11話 答え
11話
ジェルミはしばらく言葉を失ったまま、卓上のティーカップを見つめていた。白い磁器の縁に、暖炉の火が揺れて映っている。
王宮。
その二文字が、胸の奥で静かに重みを増していく。ここを離れることを思うと、喉の奥がひりついた。
窓の外に広がる庭園。両親と歩いた回廊。何気なく過ごしてきた屋敷の空気。すべてが、今も変わらずそこにあるのに、自分だけが置いていかれるような気がした。
残ればいい。そう思おうとした瞬間、別の考えが冷静にそれを打ち消す。
残ったところで、自分にできることは何もない。
この屋敷を守る力も、領地を導く知識も、まだ持っていない。
ただ『ここにいる』という事実だけでは両親の不在は埋められないのだと、もう分かっていた。
ジェルミはゆっくりと顔を上げた。視線の先で、クリストファーが何も言わず、ただ待っている。
王太子自らが、三度目も訪れた。代理も立てず、形式でもなく。
立場ある人がここまで繰り返し足を運ぶ理由が、どれほどの覚悟を伴うことなのか。その事実だけが、静かに胸に沈んでいく。
この感情を、どう言葉にすればいいのだろう。
ジェルミは握りしめていた指先を、そっと開いて膝に添えた。
まだ迷いはある。それでも、この感情から目を逸らしてはいけない気がした。答えを先延ばしにすることは、誠実ではない。
「……ぼくは」
声に出した瞬間、胸の奥で何かが定まった。
「殿下のもとへ行きます。側近見習いとして……王宮へ」
小さく息を吸い、言葉を続ける。
「ここを離れるのは、正直、怖いです。でも……」
クリストファーの瞳をまっすぐに見据えながら、ジェルミははっきりと結んだ。彼が示した覚悟と、同じ重さで応えるために。
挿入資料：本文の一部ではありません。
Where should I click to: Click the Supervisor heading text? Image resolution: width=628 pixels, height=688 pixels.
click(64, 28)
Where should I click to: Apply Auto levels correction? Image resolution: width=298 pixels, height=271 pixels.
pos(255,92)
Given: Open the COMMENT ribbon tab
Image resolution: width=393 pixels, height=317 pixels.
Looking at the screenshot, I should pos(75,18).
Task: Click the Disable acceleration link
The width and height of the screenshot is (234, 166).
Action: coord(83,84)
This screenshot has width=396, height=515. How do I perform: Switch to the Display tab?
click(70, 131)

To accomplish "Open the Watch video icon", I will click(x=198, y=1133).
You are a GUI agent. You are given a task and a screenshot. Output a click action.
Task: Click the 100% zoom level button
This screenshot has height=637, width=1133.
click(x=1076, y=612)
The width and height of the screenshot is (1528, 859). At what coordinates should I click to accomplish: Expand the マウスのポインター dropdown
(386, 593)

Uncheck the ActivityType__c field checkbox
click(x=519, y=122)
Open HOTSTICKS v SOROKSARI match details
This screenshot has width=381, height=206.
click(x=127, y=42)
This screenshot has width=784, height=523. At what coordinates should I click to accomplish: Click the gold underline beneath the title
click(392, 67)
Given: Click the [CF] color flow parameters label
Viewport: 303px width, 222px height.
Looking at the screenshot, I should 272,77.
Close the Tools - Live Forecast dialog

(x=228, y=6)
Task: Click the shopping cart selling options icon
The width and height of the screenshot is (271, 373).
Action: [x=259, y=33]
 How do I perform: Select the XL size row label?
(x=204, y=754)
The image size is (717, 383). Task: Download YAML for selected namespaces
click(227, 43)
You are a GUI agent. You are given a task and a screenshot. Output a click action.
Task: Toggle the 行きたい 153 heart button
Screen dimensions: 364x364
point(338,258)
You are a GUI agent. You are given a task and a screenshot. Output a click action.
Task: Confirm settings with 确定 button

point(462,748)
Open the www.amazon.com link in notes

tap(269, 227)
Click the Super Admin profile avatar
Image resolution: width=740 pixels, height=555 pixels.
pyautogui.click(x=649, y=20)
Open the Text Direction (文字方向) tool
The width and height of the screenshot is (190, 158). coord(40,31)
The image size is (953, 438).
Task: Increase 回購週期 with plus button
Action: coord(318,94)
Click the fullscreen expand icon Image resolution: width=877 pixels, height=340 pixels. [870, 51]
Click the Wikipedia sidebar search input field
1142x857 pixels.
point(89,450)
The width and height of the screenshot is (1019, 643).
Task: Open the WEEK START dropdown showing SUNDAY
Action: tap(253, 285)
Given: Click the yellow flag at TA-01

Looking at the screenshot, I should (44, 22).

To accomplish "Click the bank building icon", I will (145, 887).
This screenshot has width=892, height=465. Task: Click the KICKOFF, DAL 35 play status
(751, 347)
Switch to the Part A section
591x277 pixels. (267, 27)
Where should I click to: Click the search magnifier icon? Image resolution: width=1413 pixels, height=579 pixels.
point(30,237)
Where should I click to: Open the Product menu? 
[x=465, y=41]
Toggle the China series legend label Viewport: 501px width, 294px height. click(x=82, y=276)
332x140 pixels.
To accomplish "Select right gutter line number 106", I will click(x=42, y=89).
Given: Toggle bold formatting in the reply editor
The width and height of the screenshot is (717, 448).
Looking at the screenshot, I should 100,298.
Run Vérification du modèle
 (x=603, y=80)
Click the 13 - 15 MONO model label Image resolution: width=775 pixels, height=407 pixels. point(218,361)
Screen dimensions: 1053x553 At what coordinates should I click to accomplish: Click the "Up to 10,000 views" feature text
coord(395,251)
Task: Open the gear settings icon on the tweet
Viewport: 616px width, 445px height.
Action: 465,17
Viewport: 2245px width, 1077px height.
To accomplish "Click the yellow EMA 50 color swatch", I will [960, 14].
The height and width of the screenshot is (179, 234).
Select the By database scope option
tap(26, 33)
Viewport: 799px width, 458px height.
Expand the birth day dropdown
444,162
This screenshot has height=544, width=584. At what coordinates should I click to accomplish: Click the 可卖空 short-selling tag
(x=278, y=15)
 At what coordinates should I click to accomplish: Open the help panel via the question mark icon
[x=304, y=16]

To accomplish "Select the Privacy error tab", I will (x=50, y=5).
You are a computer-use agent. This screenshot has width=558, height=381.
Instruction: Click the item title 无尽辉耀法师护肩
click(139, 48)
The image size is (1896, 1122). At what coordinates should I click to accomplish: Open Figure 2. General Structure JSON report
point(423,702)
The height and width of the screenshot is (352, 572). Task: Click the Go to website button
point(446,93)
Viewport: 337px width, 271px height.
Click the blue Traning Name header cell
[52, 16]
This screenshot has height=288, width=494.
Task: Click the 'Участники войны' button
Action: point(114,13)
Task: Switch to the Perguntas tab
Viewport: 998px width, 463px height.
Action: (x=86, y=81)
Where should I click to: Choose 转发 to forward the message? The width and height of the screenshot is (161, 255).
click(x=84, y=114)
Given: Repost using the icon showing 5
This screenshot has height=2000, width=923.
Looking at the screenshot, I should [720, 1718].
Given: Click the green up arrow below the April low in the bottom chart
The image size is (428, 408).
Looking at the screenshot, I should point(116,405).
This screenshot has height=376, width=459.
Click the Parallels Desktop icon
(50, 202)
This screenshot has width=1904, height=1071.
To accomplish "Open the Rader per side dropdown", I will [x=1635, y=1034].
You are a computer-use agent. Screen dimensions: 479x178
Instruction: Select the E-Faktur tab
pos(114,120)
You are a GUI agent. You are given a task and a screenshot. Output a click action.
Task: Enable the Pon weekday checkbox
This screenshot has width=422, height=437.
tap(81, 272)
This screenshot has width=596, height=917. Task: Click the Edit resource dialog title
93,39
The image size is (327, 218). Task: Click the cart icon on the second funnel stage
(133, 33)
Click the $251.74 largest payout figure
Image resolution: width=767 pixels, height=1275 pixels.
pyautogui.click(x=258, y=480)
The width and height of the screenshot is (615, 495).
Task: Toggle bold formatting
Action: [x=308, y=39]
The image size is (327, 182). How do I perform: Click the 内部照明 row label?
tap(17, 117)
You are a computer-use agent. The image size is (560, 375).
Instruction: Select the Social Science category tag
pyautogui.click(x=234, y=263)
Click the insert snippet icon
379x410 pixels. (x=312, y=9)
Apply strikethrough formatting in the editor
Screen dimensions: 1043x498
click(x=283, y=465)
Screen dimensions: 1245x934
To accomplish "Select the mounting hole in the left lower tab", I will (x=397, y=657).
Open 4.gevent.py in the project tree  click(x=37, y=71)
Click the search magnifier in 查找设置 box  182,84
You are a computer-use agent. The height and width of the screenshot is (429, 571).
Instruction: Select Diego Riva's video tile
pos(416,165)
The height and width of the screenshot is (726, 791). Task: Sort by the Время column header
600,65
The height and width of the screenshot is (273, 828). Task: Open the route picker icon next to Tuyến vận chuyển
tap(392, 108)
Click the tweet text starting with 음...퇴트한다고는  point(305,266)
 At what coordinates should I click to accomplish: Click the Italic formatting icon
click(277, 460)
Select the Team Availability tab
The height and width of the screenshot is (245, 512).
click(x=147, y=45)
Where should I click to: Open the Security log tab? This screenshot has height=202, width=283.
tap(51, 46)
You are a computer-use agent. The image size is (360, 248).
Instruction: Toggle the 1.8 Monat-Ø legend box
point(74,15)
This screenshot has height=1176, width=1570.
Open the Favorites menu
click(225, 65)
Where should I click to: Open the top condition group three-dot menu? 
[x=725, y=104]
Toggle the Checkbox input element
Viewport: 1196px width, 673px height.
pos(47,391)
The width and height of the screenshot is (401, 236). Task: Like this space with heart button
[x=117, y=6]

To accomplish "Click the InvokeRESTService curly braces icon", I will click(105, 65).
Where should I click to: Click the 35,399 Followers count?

「殿下がそこまでして選んだ道なら、その理由ごと、受け取りたい」
置き時計が、規則正しく刻みを打った。一拍遅れて、その音がやけに大きく耳に届く。
ジェルミの返答を受けて、クリストファーはわずかに一瞬だけ、呼吸が止まったように見えた。そして深く息を吸い込み、ゆっくりと吐き出す。その仕草ひとつで、彼がどれほどの重さを受け取ったのかが伝わる。
「……必ず、後悔させない」
それは約束というより、誓いだった。